Reproduce the records below exactly, but only between the lines holding "This screenshot has height=714, width=900." and "1366x1024 pixels.", inclusive.

_RECORD SET_
# # # # # # #
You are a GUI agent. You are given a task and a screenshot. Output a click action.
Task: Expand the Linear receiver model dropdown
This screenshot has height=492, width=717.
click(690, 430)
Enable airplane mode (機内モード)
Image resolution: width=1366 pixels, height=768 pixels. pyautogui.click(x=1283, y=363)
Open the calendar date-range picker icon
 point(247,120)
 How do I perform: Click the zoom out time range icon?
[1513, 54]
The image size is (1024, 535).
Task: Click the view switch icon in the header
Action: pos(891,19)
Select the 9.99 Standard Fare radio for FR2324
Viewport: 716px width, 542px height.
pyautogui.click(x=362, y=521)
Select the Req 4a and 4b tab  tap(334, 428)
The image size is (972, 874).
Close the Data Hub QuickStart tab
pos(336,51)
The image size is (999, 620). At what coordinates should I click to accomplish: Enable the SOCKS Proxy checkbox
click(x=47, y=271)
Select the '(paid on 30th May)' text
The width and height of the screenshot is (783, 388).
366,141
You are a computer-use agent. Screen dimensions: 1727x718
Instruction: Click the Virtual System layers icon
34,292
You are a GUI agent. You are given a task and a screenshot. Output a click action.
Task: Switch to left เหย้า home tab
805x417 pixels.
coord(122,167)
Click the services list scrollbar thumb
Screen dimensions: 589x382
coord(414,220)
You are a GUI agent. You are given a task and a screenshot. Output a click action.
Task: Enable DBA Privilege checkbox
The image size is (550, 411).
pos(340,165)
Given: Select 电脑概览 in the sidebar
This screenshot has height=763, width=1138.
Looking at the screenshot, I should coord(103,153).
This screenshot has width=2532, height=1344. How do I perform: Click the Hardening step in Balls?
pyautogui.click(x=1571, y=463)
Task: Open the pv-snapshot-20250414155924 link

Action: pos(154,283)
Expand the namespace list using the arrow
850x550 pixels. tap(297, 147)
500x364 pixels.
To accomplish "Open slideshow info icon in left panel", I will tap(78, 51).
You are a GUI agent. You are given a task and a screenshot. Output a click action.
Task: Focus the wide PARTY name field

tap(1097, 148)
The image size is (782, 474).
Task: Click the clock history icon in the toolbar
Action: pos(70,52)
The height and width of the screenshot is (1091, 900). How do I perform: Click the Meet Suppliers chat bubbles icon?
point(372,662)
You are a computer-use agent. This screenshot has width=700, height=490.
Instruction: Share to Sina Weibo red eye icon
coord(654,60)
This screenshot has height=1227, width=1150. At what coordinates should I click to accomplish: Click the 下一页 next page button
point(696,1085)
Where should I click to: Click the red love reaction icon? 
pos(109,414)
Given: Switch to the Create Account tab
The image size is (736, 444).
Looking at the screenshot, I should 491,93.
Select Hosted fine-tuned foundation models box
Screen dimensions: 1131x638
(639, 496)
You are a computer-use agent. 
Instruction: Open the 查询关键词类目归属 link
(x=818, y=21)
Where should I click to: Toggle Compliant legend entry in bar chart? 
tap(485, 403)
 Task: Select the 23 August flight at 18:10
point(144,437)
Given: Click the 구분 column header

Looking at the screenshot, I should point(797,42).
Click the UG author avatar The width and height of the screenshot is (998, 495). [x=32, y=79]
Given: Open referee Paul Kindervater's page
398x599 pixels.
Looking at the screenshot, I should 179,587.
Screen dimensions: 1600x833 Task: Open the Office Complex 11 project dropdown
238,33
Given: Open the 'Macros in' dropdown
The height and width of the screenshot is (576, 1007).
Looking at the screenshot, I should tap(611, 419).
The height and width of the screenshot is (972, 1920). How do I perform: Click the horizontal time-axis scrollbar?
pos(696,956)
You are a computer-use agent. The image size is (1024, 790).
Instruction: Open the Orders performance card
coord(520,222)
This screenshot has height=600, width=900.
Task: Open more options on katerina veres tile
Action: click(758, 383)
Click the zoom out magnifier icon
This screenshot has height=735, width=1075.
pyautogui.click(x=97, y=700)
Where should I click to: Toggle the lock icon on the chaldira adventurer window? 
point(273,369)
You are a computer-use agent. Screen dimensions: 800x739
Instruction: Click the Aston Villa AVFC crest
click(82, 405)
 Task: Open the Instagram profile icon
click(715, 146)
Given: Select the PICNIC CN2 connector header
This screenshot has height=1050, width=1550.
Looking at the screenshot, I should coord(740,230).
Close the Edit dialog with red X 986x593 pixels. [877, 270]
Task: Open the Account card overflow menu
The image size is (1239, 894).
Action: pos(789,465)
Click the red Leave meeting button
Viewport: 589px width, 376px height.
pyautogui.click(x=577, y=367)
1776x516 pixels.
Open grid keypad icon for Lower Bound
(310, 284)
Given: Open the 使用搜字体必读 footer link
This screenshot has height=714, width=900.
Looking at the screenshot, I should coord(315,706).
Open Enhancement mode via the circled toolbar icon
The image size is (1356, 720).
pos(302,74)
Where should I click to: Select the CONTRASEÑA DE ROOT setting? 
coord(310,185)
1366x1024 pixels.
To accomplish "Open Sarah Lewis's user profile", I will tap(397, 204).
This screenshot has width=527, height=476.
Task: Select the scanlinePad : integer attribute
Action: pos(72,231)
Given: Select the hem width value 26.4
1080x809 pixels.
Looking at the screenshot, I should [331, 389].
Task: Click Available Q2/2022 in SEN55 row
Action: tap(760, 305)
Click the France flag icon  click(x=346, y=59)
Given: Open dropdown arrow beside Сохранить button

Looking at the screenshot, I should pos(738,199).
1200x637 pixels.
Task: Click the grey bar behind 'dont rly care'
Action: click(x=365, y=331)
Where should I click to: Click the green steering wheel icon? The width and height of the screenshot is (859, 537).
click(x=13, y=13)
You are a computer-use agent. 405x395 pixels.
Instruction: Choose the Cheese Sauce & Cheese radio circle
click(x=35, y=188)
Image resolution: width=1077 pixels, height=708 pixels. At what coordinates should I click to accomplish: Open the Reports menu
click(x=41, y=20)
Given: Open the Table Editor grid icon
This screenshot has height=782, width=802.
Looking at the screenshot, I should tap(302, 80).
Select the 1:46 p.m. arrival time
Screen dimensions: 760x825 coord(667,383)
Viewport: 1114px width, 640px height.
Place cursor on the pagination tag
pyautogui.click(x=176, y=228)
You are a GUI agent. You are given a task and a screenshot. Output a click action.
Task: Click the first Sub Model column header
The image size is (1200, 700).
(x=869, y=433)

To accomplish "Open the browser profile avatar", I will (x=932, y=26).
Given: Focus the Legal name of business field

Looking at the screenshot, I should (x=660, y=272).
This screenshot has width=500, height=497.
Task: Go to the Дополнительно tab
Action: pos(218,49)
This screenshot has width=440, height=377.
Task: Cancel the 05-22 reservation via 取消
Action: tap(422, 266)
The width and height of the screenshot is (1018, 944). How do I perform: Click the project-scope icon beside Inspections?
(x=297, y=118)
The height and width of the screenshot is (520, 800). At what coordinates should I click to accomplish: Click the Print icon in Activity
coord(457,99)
# # # # # # #
_THE ANSWER_
This screenshot has height=714, width=900.
Looking at the screenshot, I should coord(315,706).
Open Enhancement mode via the circled toolbar icon
The image size is (1356, 720).
pos(302,74)
Where should I click to: Select the CONTRASEÑA DE ROOT setting? 
coord(310,185)
1366x1024 pixels.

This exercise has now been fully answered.